• **Brief**: Write out, without any change, the lines in the material below that run from the line with "Task: Click the Cerrar sesión button" through the line with "Collapse the 0312_建筑地面 folder", both included.

_ _ _ _

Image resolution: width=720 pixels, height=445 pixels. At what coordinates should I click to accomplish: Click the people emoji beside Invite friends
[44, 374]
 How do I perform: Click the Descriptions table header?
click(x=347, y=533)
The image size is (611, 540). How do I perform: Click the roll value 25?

_ _ _ _

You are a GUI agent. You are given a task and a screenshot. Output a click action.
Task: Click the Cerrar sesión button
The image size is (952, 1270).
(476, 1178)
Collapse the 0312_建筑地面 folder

_ _ _ _

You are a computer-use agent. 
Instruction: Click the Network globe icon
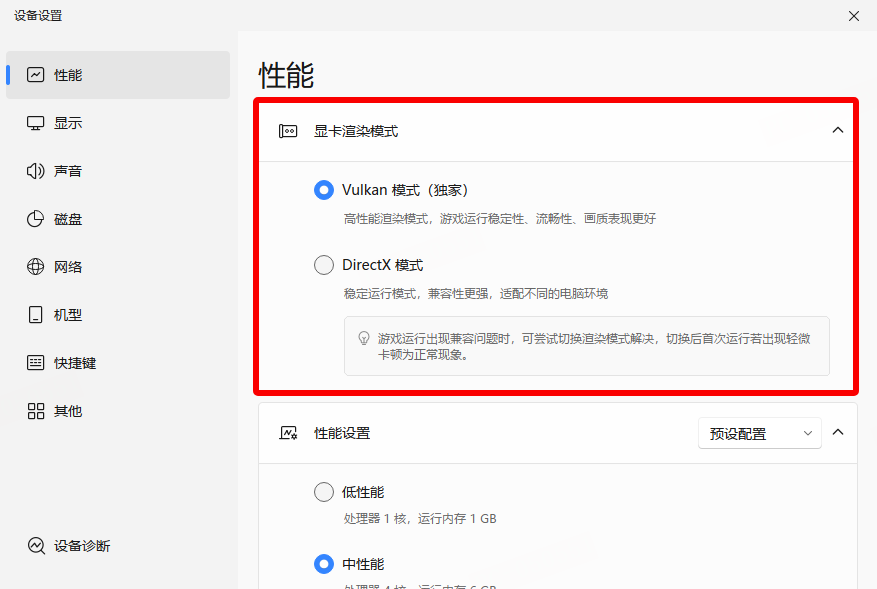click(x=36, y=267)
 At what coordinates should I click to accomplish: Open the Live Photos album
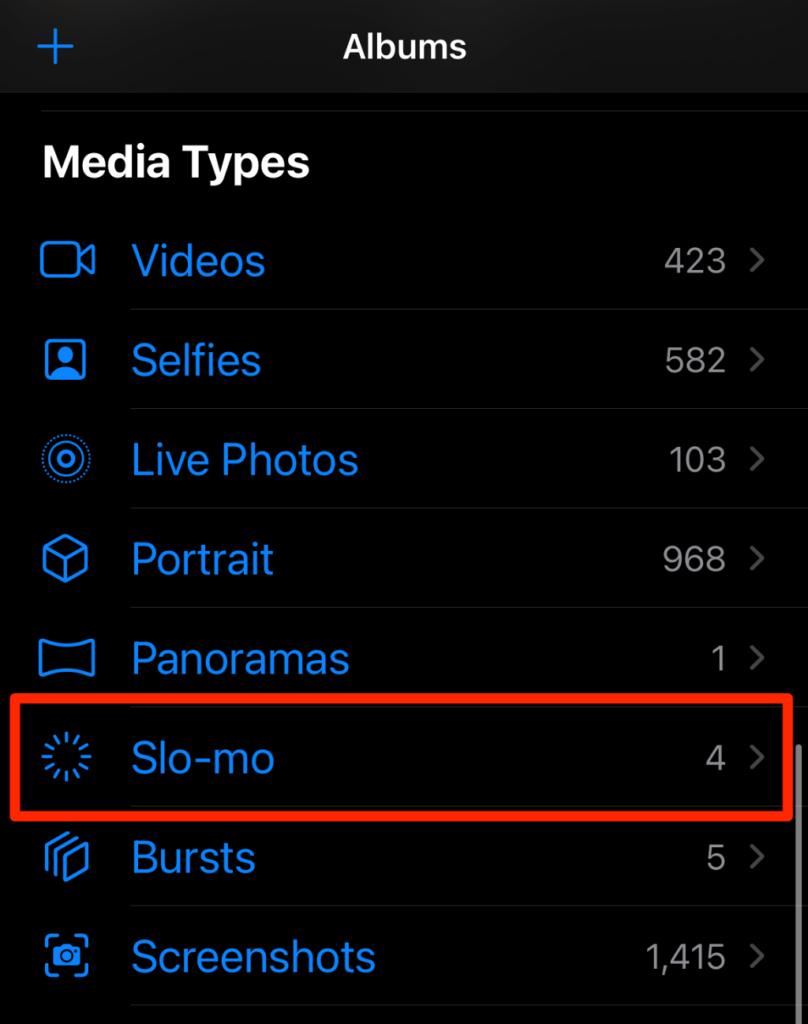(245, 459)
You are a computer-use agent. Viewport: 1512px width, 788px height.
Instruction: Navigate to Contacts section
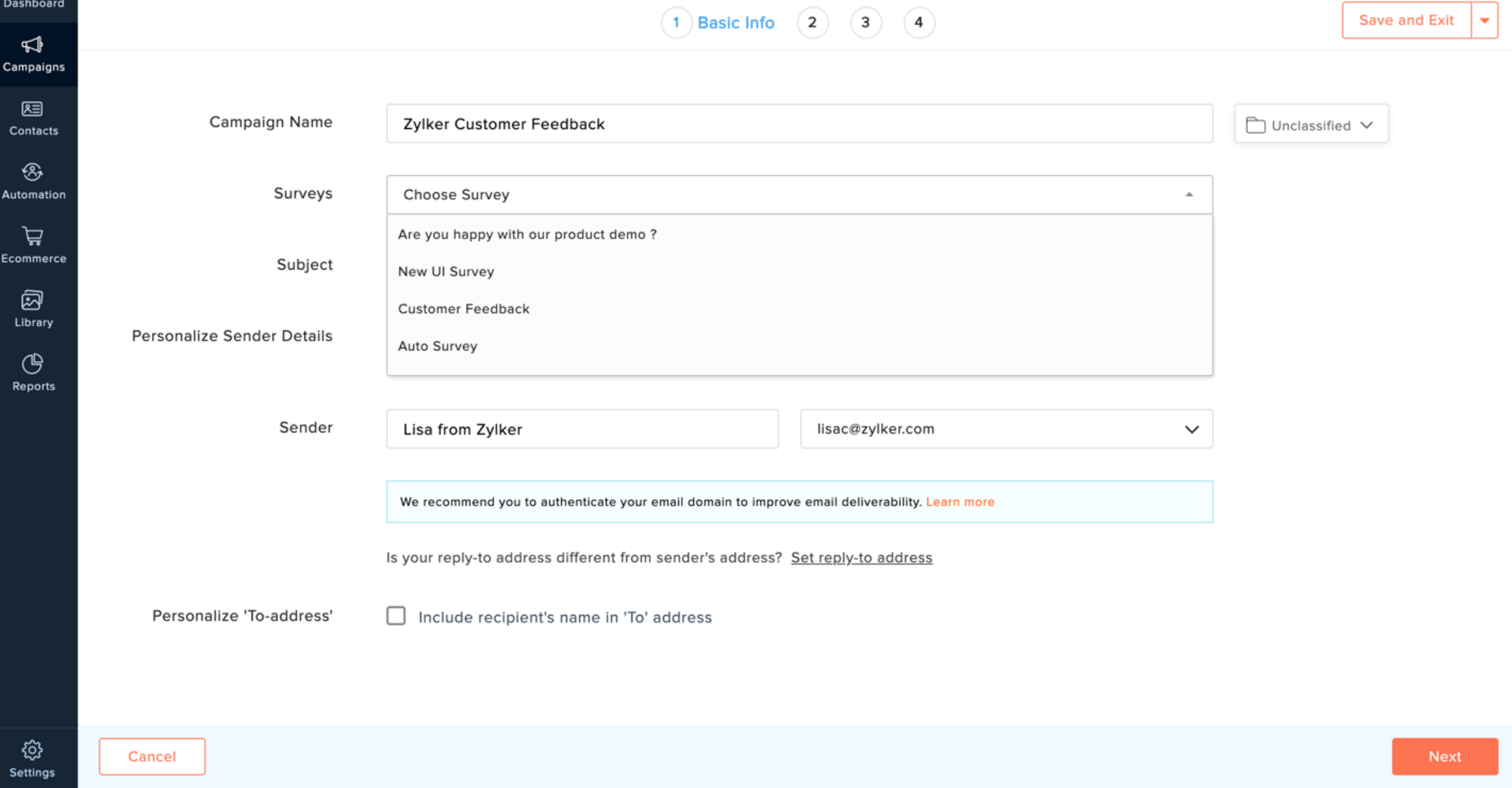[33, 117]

_ _ _ _

• **Result of the task**:
Task: Click the Cerrar sesión button
The image size is (952, 1270).
(476, 1178)
Collapse the 0312_建筑地面 folder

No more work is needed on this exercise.